Work instruction:
What lines of the material below hold the string "This"? Copy them out.

____________________

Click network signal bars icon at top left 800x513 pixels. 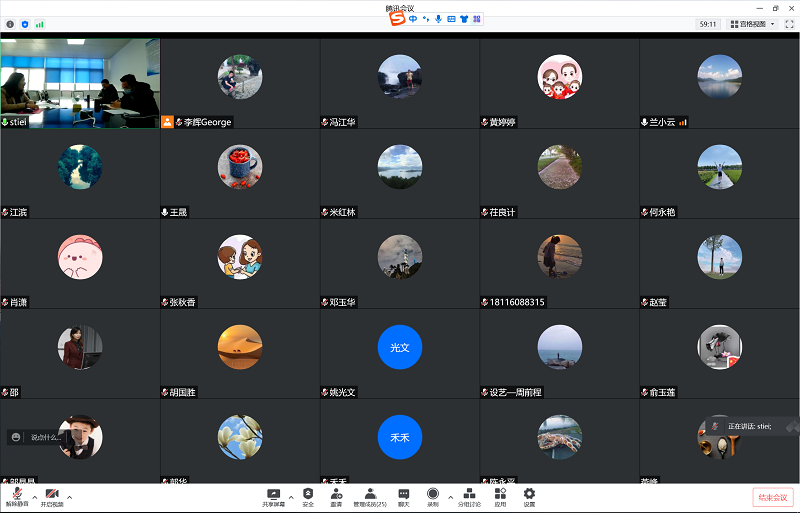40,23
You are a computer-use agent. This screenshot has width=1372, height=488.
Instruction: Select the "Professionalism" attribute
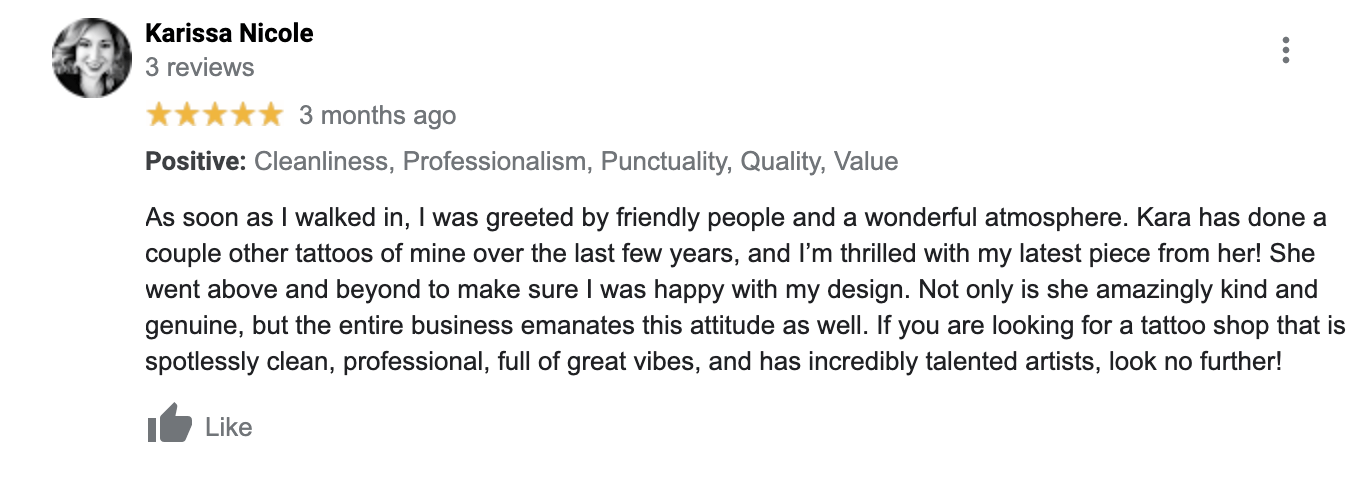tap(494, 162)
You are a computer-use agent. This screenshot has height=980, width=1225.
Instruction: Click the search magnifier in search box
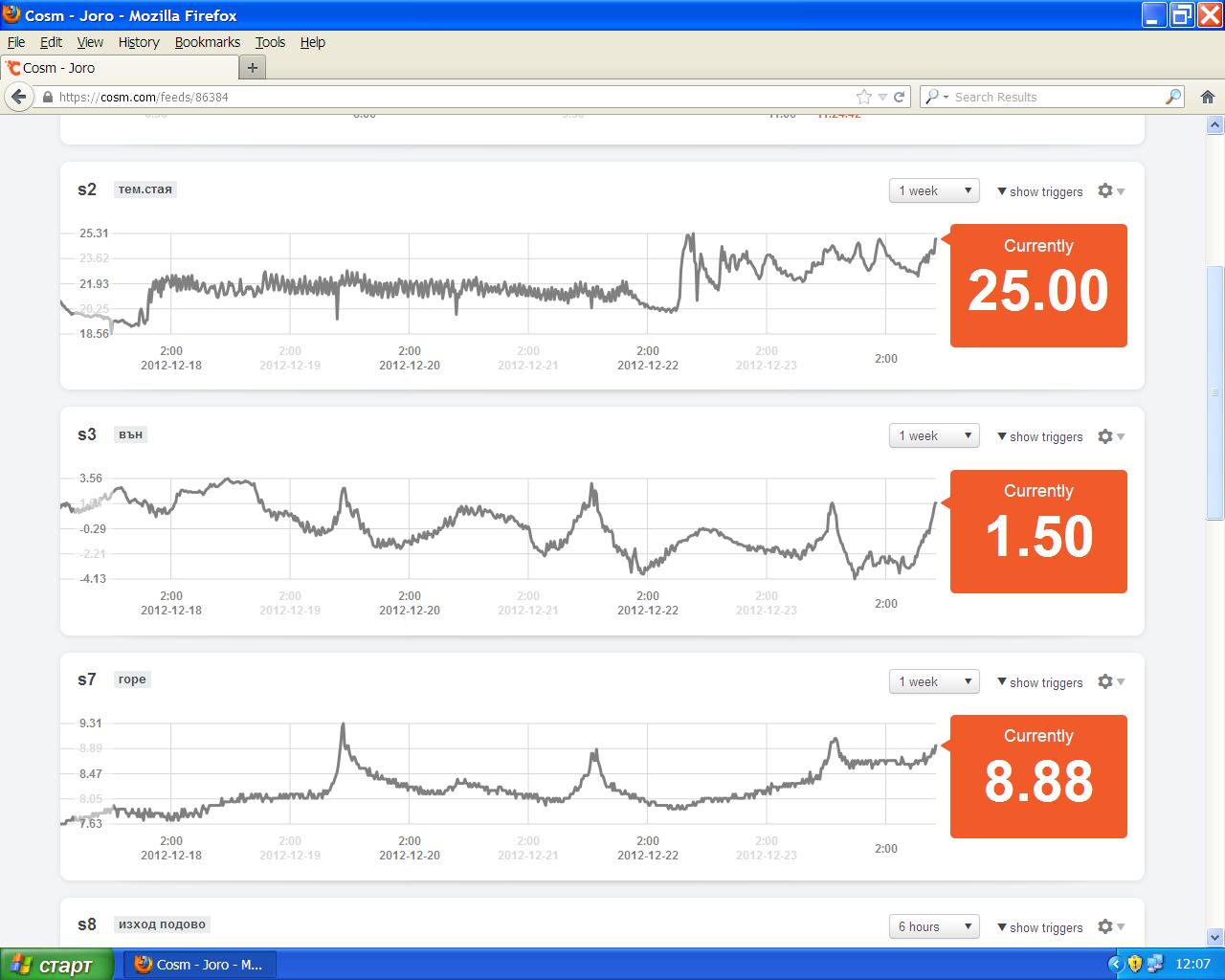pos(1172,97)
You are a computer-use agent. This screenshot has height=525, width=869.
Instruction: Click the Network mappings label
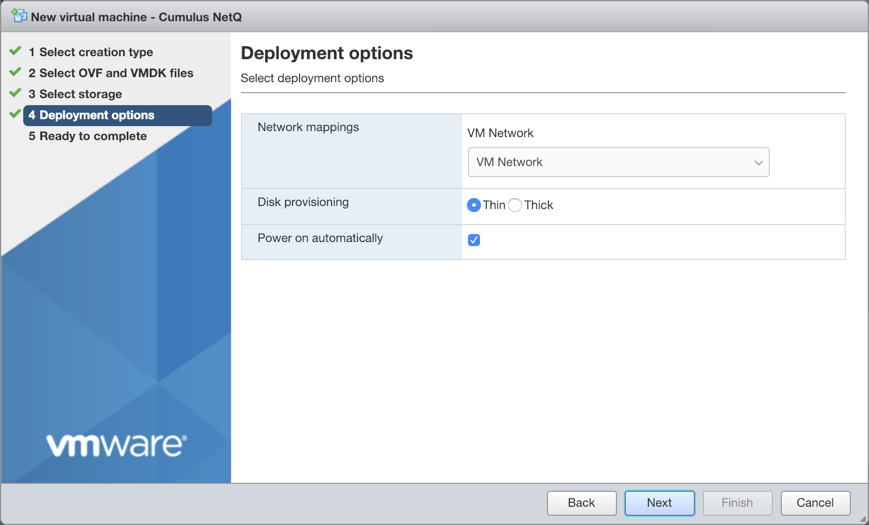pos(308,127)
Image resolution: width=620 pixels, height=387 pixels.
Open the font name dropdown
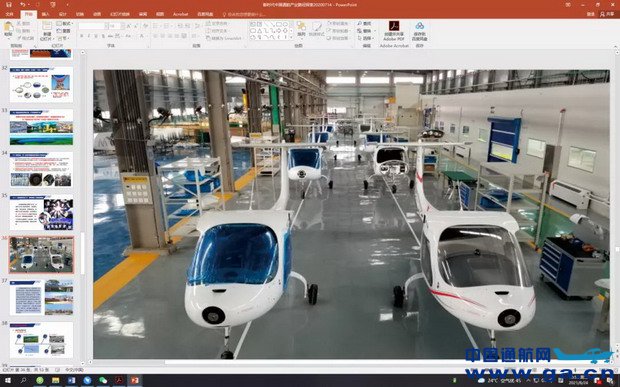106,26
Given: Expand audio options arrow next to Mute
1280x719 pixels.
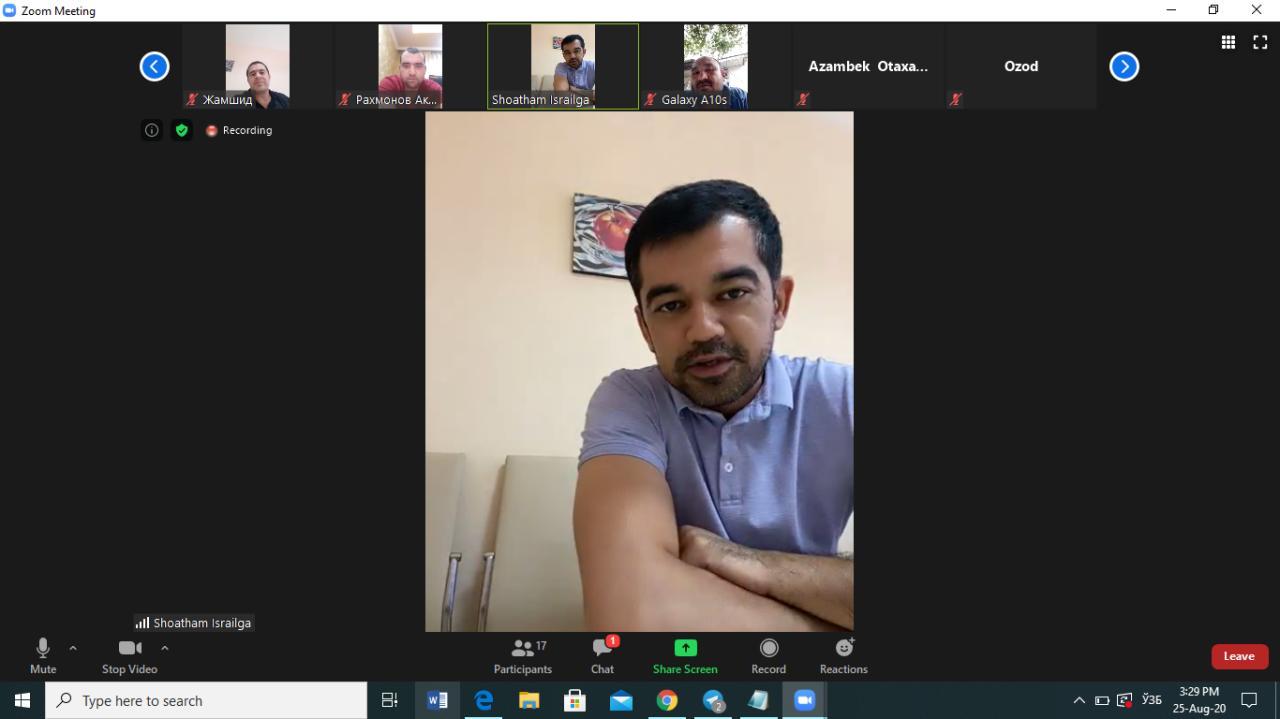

____________________

Task response:
You are a computer-use agent. This screenshot has width=1372, height=488.
You are a computer-use agent. This screenshot has height=980, width=1225.
You are a computer-use agent. This screenshot has height=525, width=869.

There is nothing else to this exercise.